The statewide advocacy group for automobile dealers says “more questions than answers” follow a recent settlement agreement between California electric vehicle manufacturer Tesla Inc. and the state.
Under a Jan. 22 agreement between the attorney general, secretary of state and Tesla to dismiss the automaker’s lawsuit against Michigan, the state will allow Tesla subsidiaries to operate sales galleries and service centers.
The agreement settles a lawsuit filed by Tesla in 2016 challenging a Michigan law that prevented the company from directly selling cars to customers outside of the state’s dealership model. It’s also a setback for the state’s auto dealerships, as experts say the case could allow other manufacturers to bypass the dealership model.
“We have no speculation” about the effects of the settlement, said Terry Burns, executive vice president and secretary for the Michigan Automobile Dealers Association. “We’re trying to make sure we understand it. I think it did create more questions than answers.”
Burns said the association was unaware of the negotiations between Tesla and the state.
“There’s operational questions we’re making sure we understand,” Burns added. “As we progress, we’ll be able to make sure we incorporate them into the way we do business.”
Tesla critics have said the company should play by the same rules for selling cars as large automakers like General Motors and Ford. The state had previously refused to grant Tesla a Class A license to open a dealership in Michigan, which the company challenged in court. The case was scheduled to go to trial this year. A 2014 law signed by former Gov. Rick Snyder banned automakers from opening retail stores.

GIVEN RECORDS:
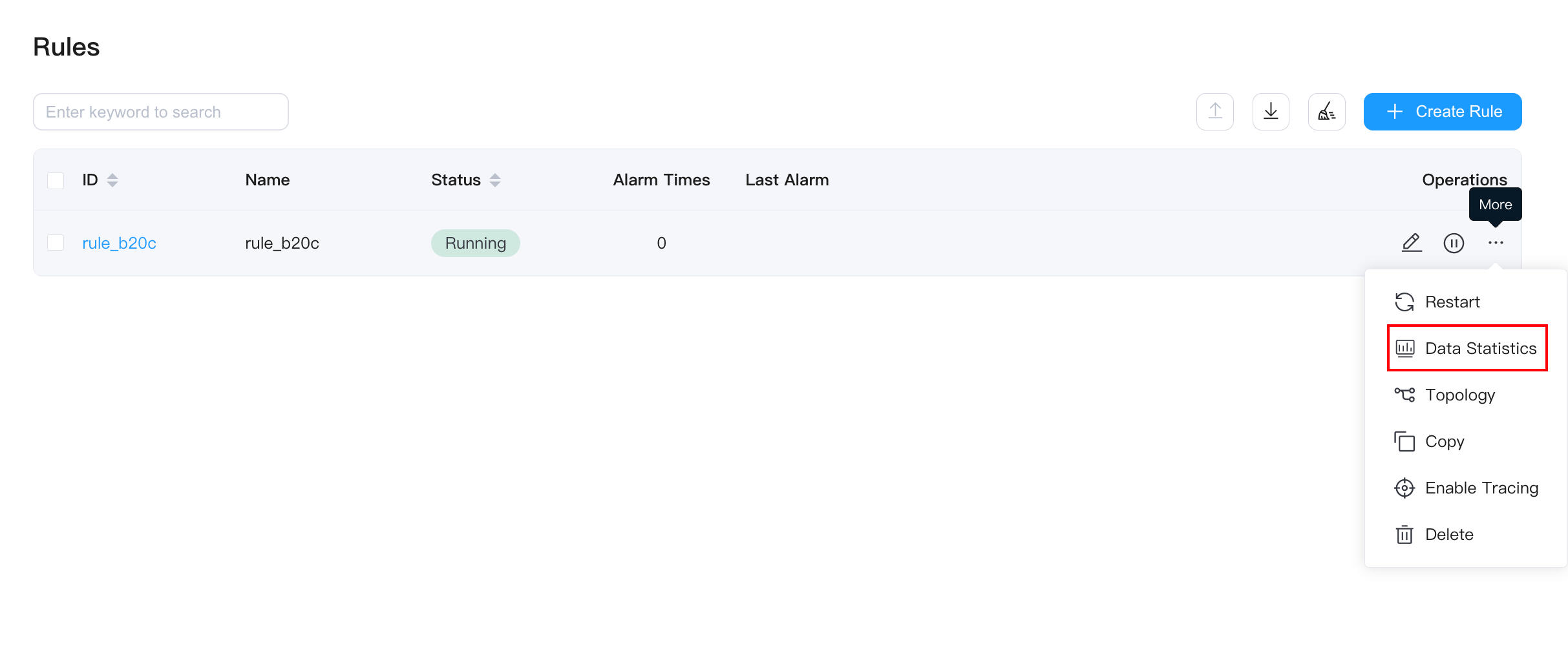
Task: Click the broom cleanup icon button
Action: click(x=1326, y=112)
---
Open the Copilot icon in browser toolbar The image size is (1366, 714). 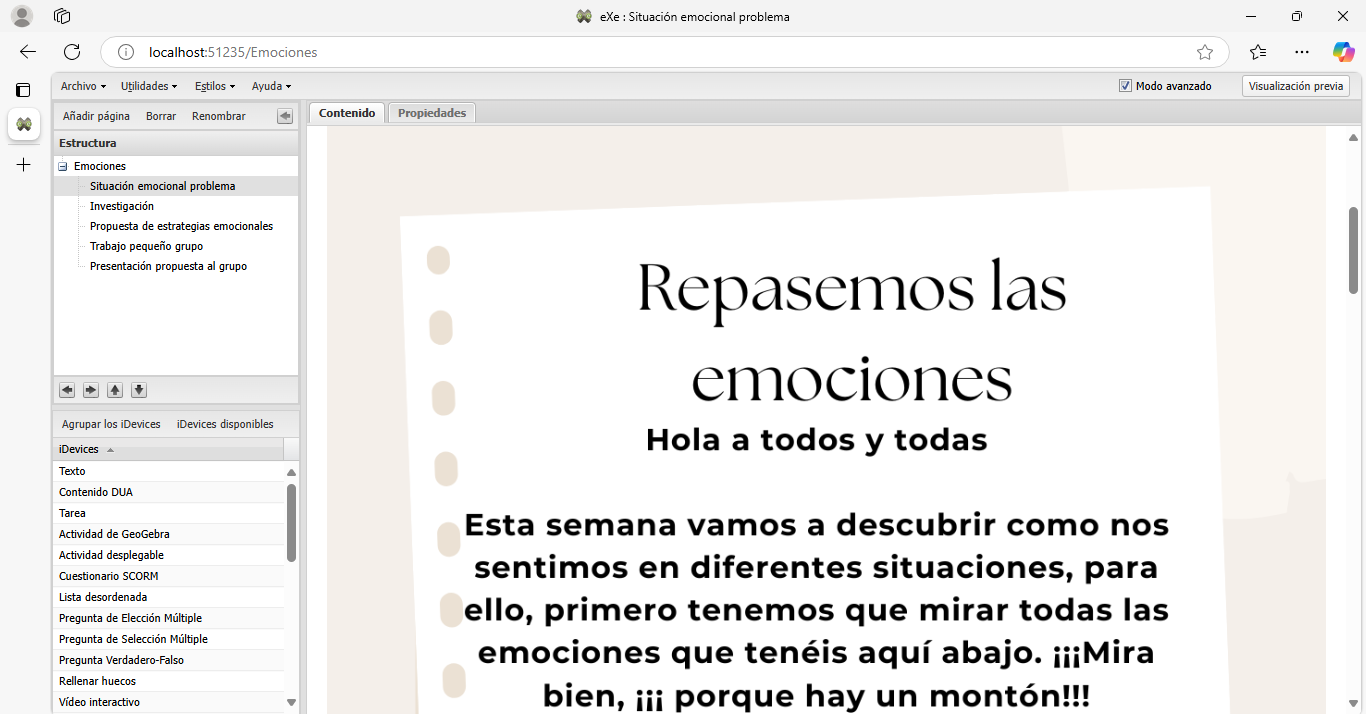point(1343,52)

REQUIRED TASKS:
• a. According to the article on Tesla's Michigan settlement, in what year did Tesla file its lawsuit challenging the Michigan law?
• b. In the article on Tesla's Michigan settlement, reproduce the passage from "The agreement settles" to "Tesla and the state." word for word.
• c. Continue the article on Tesla's Michigan settlement from the point where it stops.

RESULTS OF THE EXERCISE:
• a. 2016

• b.
The agreement settles a lawsuit filed by Tesla in 2016 challenging a Michigan law that prevented the company from directly selling cars to customers outside of the state’s dealership model. It’s also a setback for the state’s auto dealerships, as experts say the case could allow other manufacturers to bypass the dealership model.
“We have no speculation” about the effects of the settlement, said Terry Burns, executive vice president and secretary for the Michigan Automobile Dealers Association. “We’re trying to make sure we understand it. I think it did create more questions than answers.”
Burns said the association was unaware of the negotiations between Tesla and the state.

• c.
However, the company and its supporters have argued that Michigan’s dealership laws — some of the most stringent in the country — stifle competition rather than promote it. Tesla argued that the regulations were unconstitutional.
It’s unclear when Tesla will open galleries and service centers in the state. John Bursch, a Tesla attorney and former solicitor general in Michigan, directed questions to the company. Tesla did not respond to a request for comment about the settlement.
In a Jan. 28 email to customers from the “Tesla Policy Team” obtained by MiBiz, the company directed vehicle owners to a website that submitted thank you letters to Attorney General Dana Nessel and Secretary of State Jocelyn Benson.
“Our goal is to make the customer experience for our Michigan vehicle owners as seamless as possible,” according to the website. “Thanks to the support of Tesla customers in Michigan … we have successfully advocated for the acceleration of sustainable transportation in the state of Michigan.”
Nessel issued a statement on Jan. 22 noting the settlement “recognizes that any Michigan resident may lawfully buy a Tesla and have it serviced in Michigan. The stipulation acknowledges that Tesla may: operate under existing Michigan law; sell cars to Michigan customers as long as the sales contract indicates the sale took place in a state other than Michigan; and, indirectly own service and repair facilities in Michigan through a subsidiary, Tesla Michigan.”
Electric vehicle advocates say the settlement should make it easier for Michigan residents to become Tesla customers. The Michigan Conservative Energy Forum (MICEF), a politically conservative group that advocates for clean energy policy, applauded the settlement.
“As free market conservatives, MICEF has always believed that competition and innovation are the key to advancing a clean energy economy that benefits people and protects our natural resources,” Executive Director Ed Rivet said in a statement. “We know electric vehicles are the future and that to remain at the forefront of the transportation sector, Michigan must foster a dynamic, competitive market.”
MICEF leadership council member and Crystal Mountain Resort CEO Jim MacInnes welcomed the settlement as a Tesla owner for the last five years. Over that time, he has had his vehicle serviced multiple times in Cleveland, Ohio.
“This was something that was long overdue,” MacInnes said of the settlement, adding that the in-state service centers will likely have more of an effect than the galleries.
Under the settlement, Tesla representatives at galleries can discuss pricing, financing, trade-ins, delivery and configuration of vehicles, according to the company.
But legal experts say the settlement could have effects beyond Tesla and Michigan.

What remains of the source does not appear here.